1

TeX won’t hyphenate a “word” if the word already contains a “discretionary”. As a consequence, compound words such as integro-differential and Rajamahendravaram--Visakhapatnam will not be hyphenated, since an empty discretionary was inserted by TeX after each explicit hyphen and dash.

I know how to trick TeX into hyphenating these compound words (there are plenty of similar questions on this site already, each with great answers). My question is about the kinds of items that should go into the horizontal list.

In TeX by Topic, Victor Eijkhout writes

\def\={\penalty10000 \hskip0pt -\penalty0 \hskip0pt\relax}
... integro\=differential equations...

and I don’t think I fully agree with this approach.
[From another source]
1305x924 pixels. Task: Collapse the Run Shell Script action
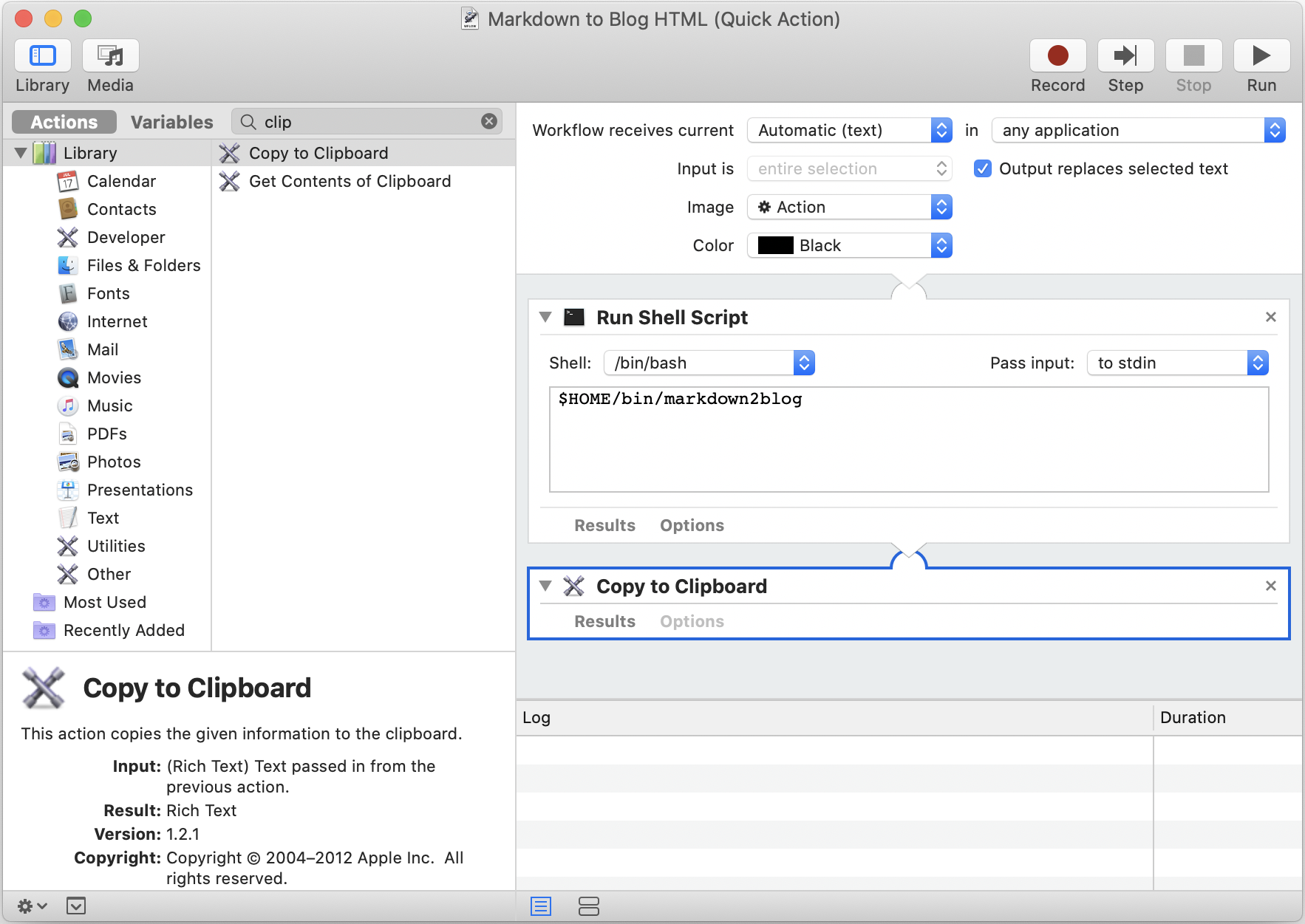(x=545, y=318)
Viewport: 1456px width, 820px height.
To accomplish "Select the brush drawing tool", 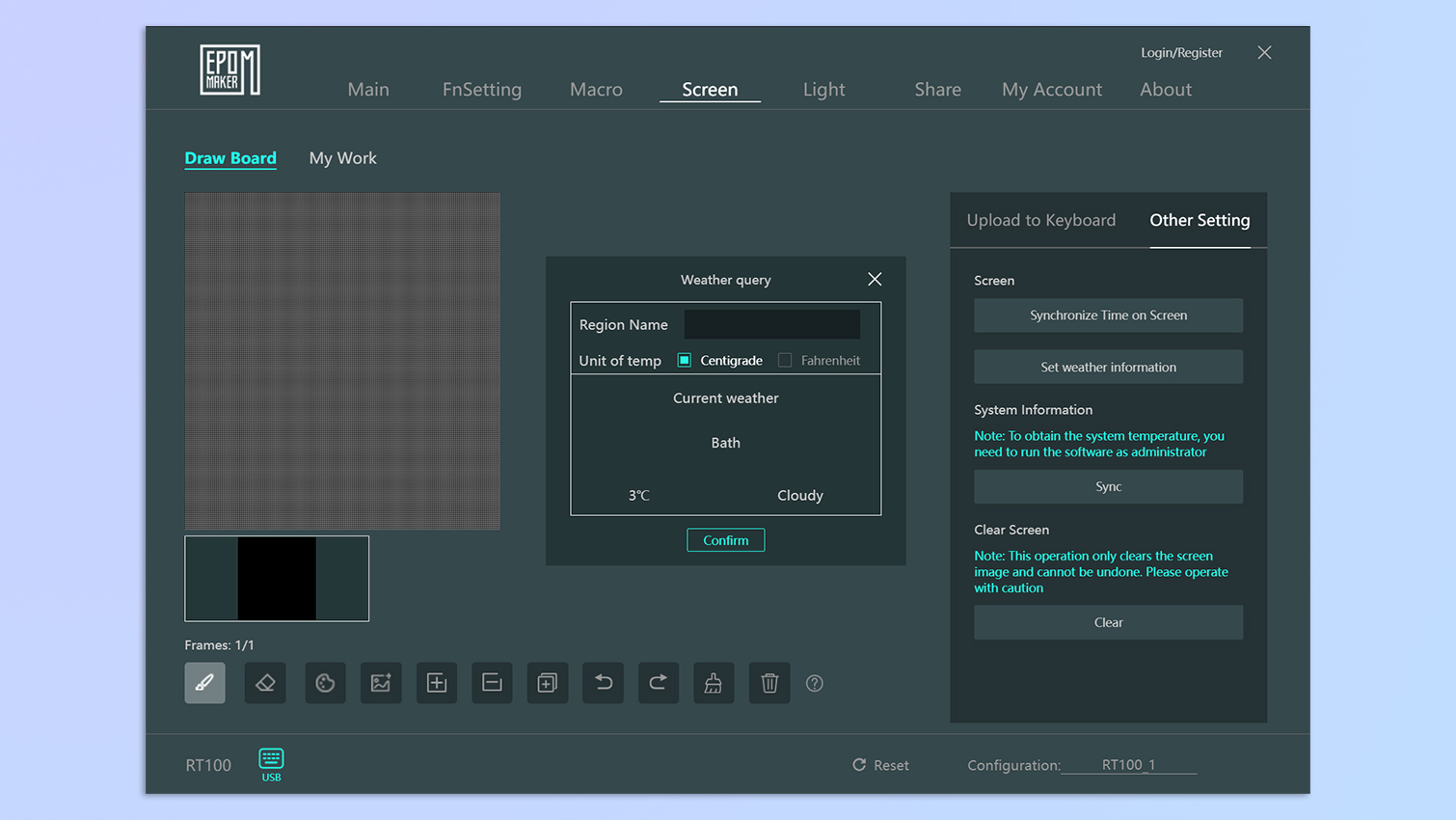I will click(x=204, y=683).
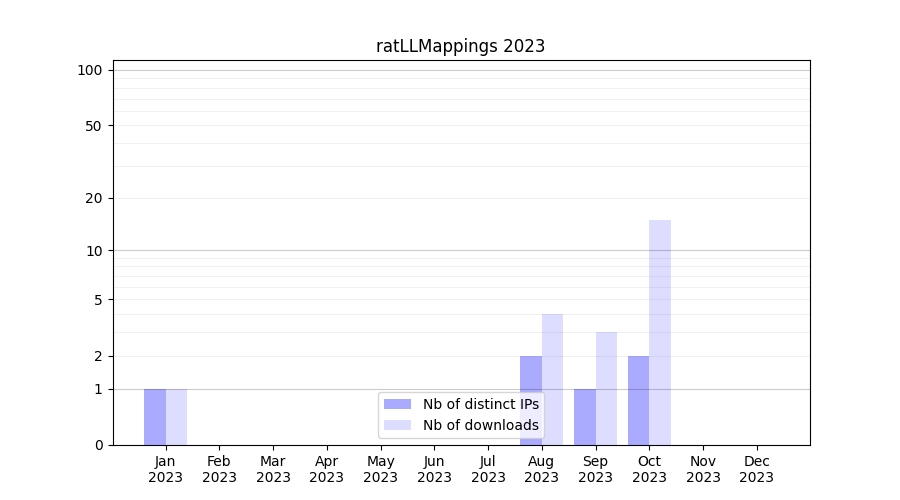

The \penalty0 is the most problematic: I think it should be \penalty\exhyphenpenalty (or it can simply be \penalty10000 , because there is already an empty discretionary in front of it?).

Secondly, the pre-hyphen sequence \penalty10000 \hskip0pt can be simplified to a single \kern0pt .

Lastly—since kern was mentioned—this approach doesn’t address implicit kerns around the hyphen and dashes. For example, the font could contain instructions that “o followed by - has positive kerning of 0.03em” and “en dash followed by V has negative kerning of 0.09em”.

In terms of horizontal list items, these are what I have come up with:

<first word>
<kern>    % kerning between last letter of first word and hyphen/dashes
<hyphen/dashes>
<empty discretionary>
<penalty> % no break penalty, or explicit hyphen penalty?
<glue>    % no stretch nor shrink, kerning between hyphen/dashes and first letter of second word
<second word>

Am I on the right track? Is there something that I have missed?


There seems to be some misconception that “a \nobreak following an explicit hyphen is wrong because it prohibits line break after this hyphen”. I disagree, and I hope the following plain TeX example will clear such misconception:

% plain TeX example
\hsize=24pc
\catcode`\@=11

\def\hyph{\kern\z@-\nobreak\hskip\z@skip} % This allows both pre- and post-hyphen words to be hyphenated, % and the \nobreak does not prohibit line break.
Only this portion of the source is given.